Ansarullah will feel emboldened by the STC’s offensive and subsequent Saudi airstrikes on STC forces in Hadramawt (England, 2025). The group could advance eastwards in the event of a protracted intra-PLC conflict. This would end the 2022 truce and endanger the oil and gas reserves of Hadramawt, Marib and Shabwa provinces vital to an independent South Yemen’s economic recovery (Al Aulaqi, 2020). Ansarullah’s recent cooperation with Al-Qaeda in the Arabian Peninsula against the internationally recognized government, including weapons transfers and coordinated military action, indicate that PLC infighting could trigger renewed jihadist activity in STC-held Abyan and Shabwa provinces (UNSC, 2024).
Conflict Outlook
Should the STC achieve South Yemen’s secession without conflict with Ansarullah or Saudi-backed forces it would benefit from the south’s significant hydrocarbon reserves, position on Asia-Europe sea lanes and could better address Iranian and Ansarullah weapons smuggling through eastern Yemen. Secession from Yemen would infuriate Oman and Saudi Arabia by depriving the latter of its influence over non-Ansarullah territory and making permanent the de-facto division of Yemen.

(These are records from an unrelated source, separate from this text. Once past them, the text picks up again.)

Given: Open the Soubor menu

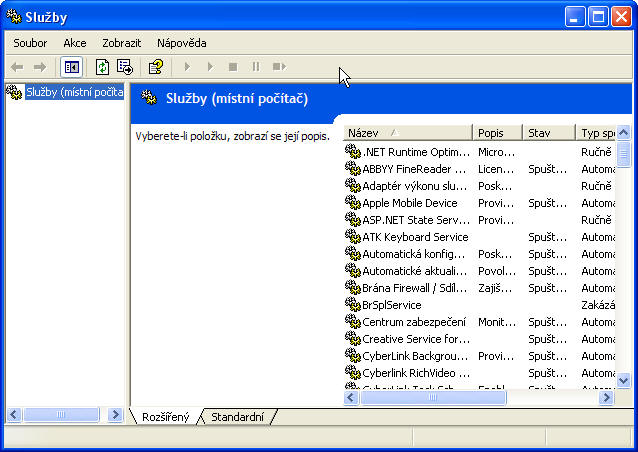Looking at the screenshot, I should [x=30, y=43].
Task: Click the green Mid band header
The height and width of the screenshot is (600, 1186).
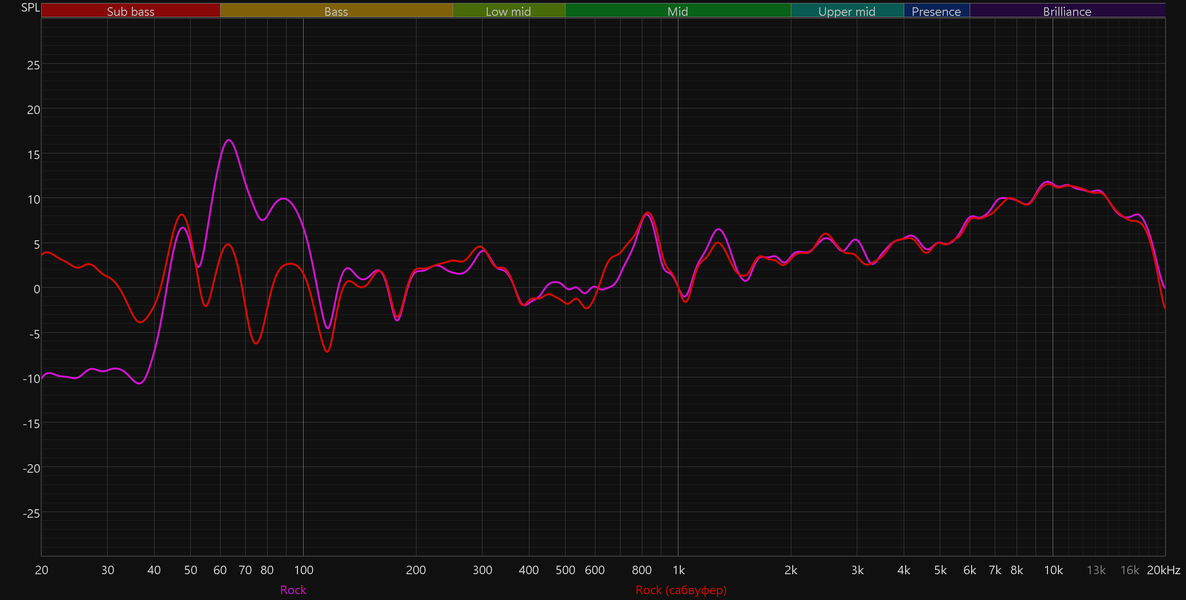Action: point(678,11)
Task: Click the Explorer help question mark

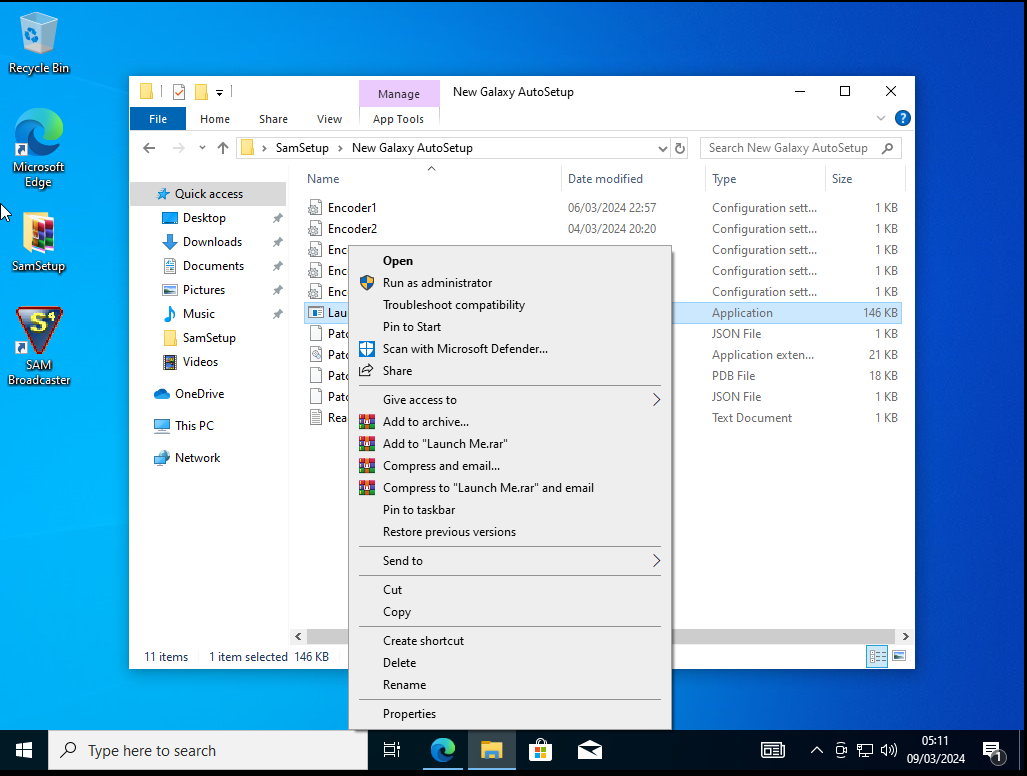Action: [x=902, y=118]
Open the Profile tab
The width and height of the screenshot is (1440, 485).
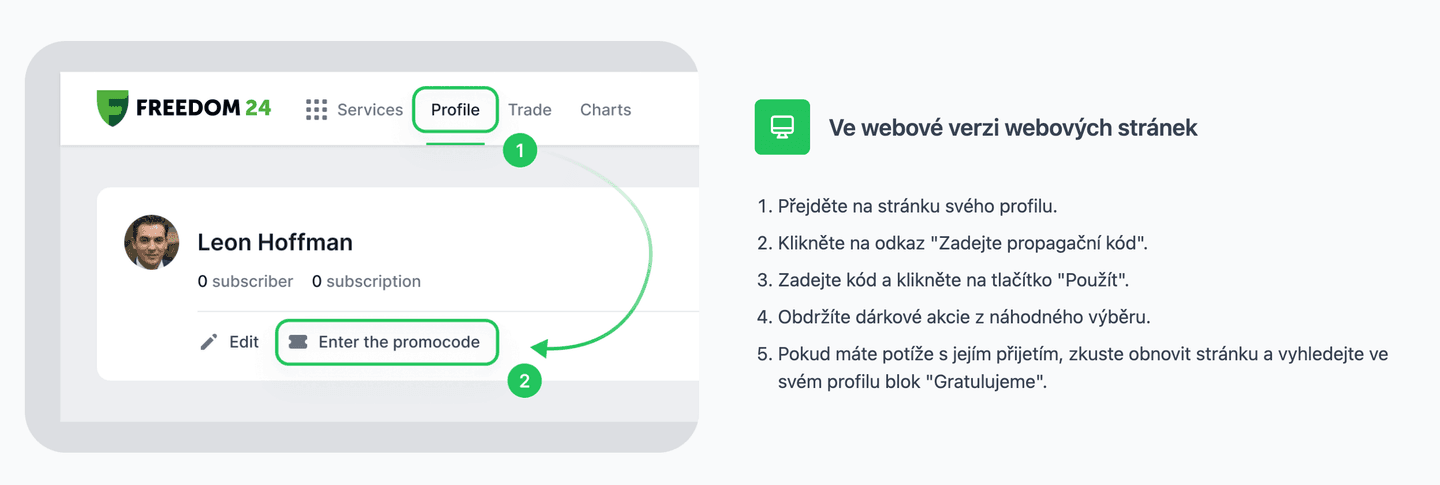[x=455, y=110]
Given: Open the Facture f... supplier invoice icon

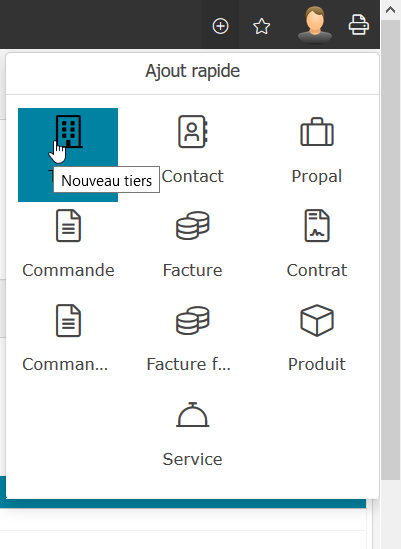Looking at the screenshot, I should click(x=193, y=320).
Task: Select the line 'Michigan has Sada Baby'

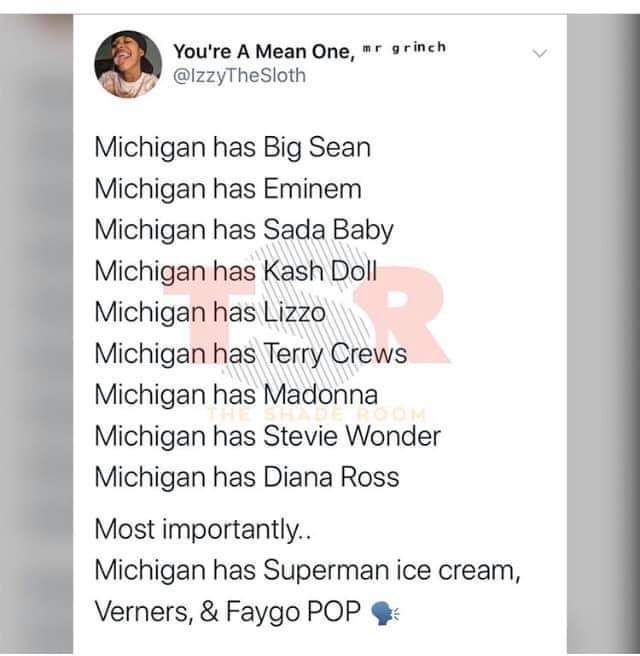Action: click(244, 231)
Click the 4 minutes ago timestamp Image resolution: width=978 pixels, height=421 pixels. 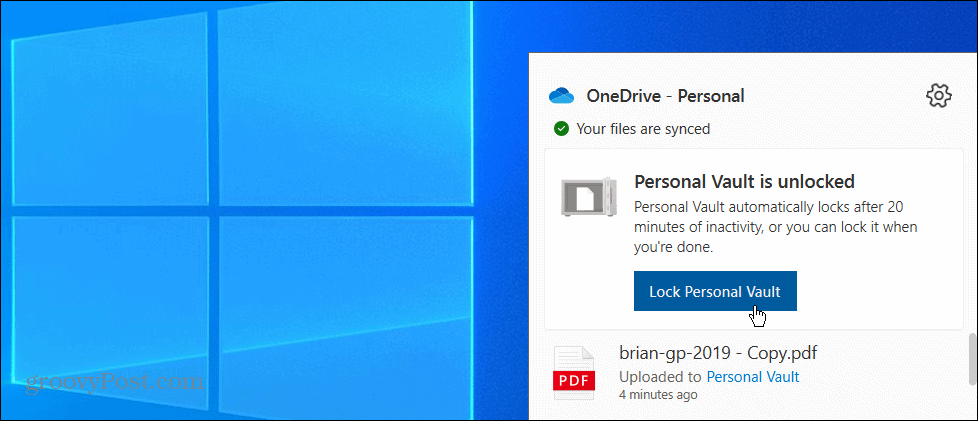click(658, 395)
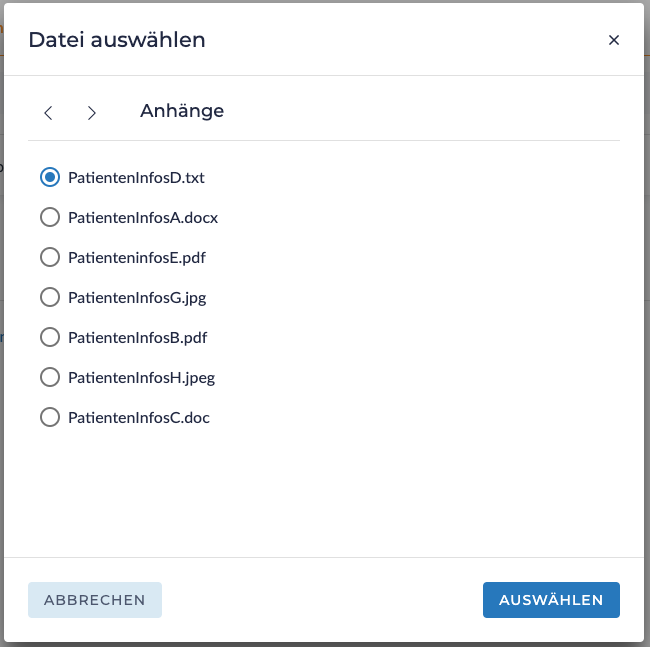Mark the PatientenInfosG.jpg radio button
Screen dimensions: 650x647
pyautogui.click(x=50, y=297)
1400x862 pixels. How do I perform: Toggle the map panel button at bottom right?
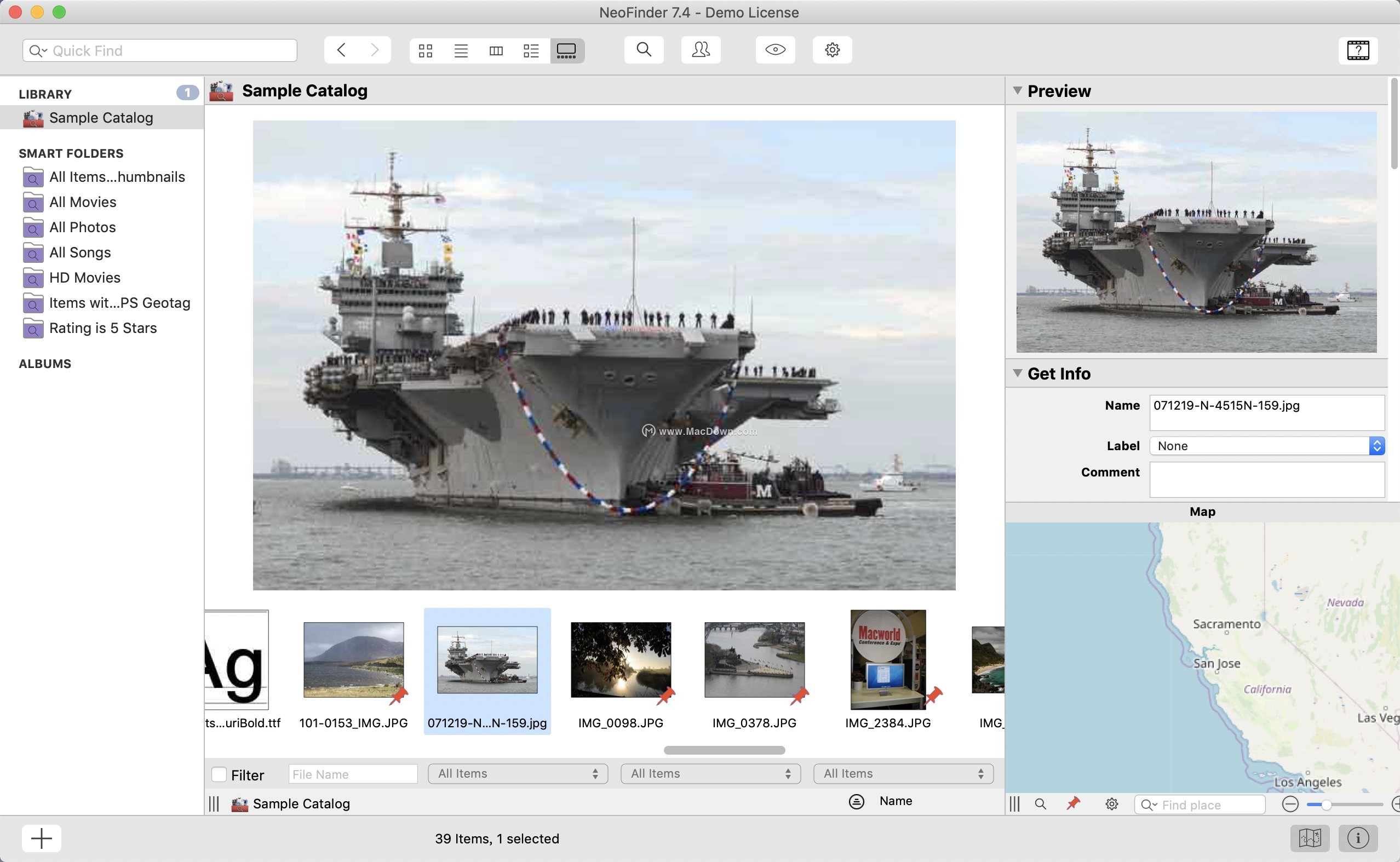pyautogui.click(x=1310, y=838)
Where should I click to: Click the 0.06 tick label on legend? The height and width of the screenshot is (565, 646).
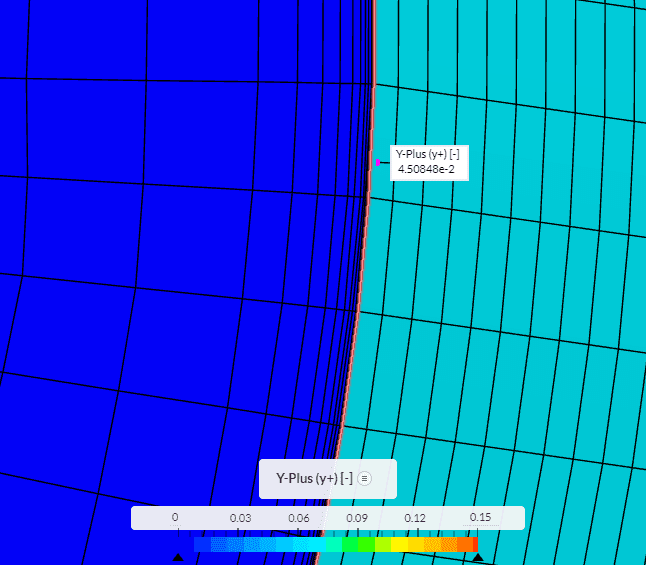tap(298, 518)
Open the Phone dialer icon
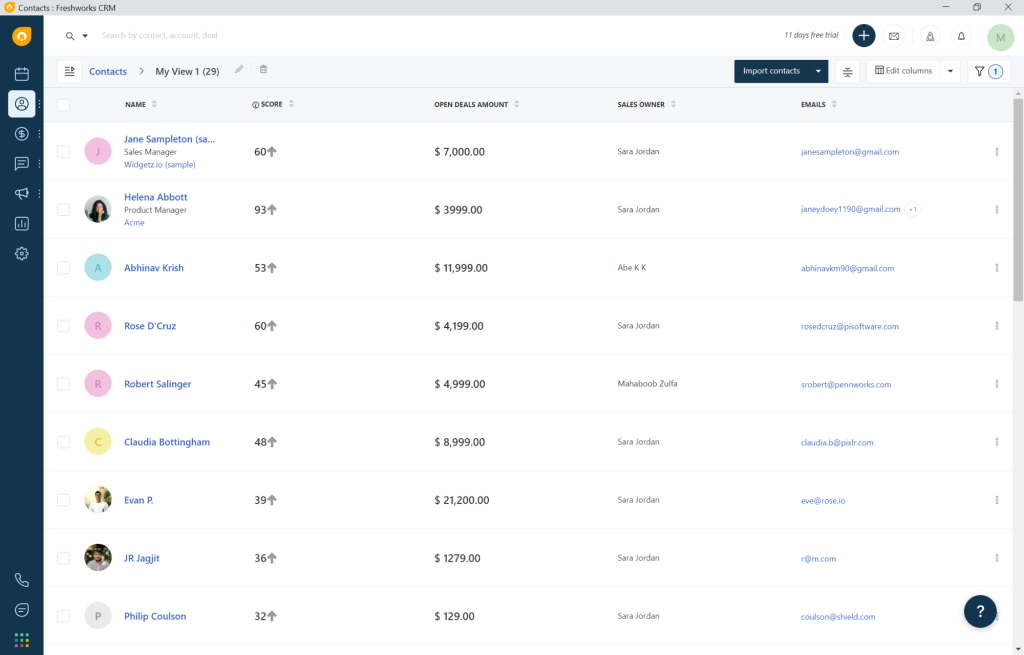This screenshot has height=655, width=1024. (21, 579)
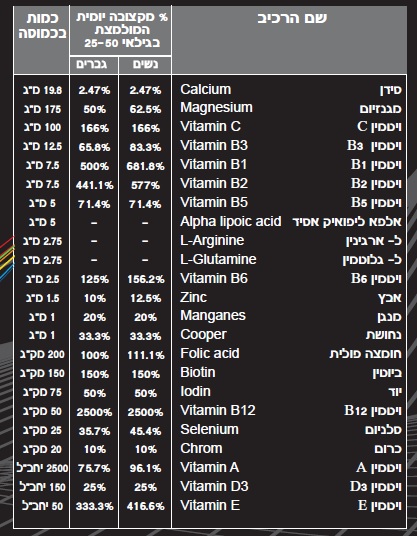Select the 681.8% women's value for B1
The width and height of the screenshot is (417, 536).
[145, 166]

Ansarullah could pressure the PLC and exploit the inability of Saudia Arabia and the UAE to reach a consensus on southern Yemen to advance its interests. Despite setbacks from American and Israeli airstrikes, Ansarullah remains Yemen’s most potent military actor and will use the threat of attacks on Red Sea commercial traffic to extract concessions from Saudia Arabia and the US (Juneau, 2024). With Iranian support, Ansarullah can exploit the PLC’s dysfunction to expand its weapons smuggling networks in the Red Sea and intensify cooperation with al-Shabab, Islamic State Somalia and other Islamist groups in the Horn of Africa (Jalal and al-Jabarni, 2025).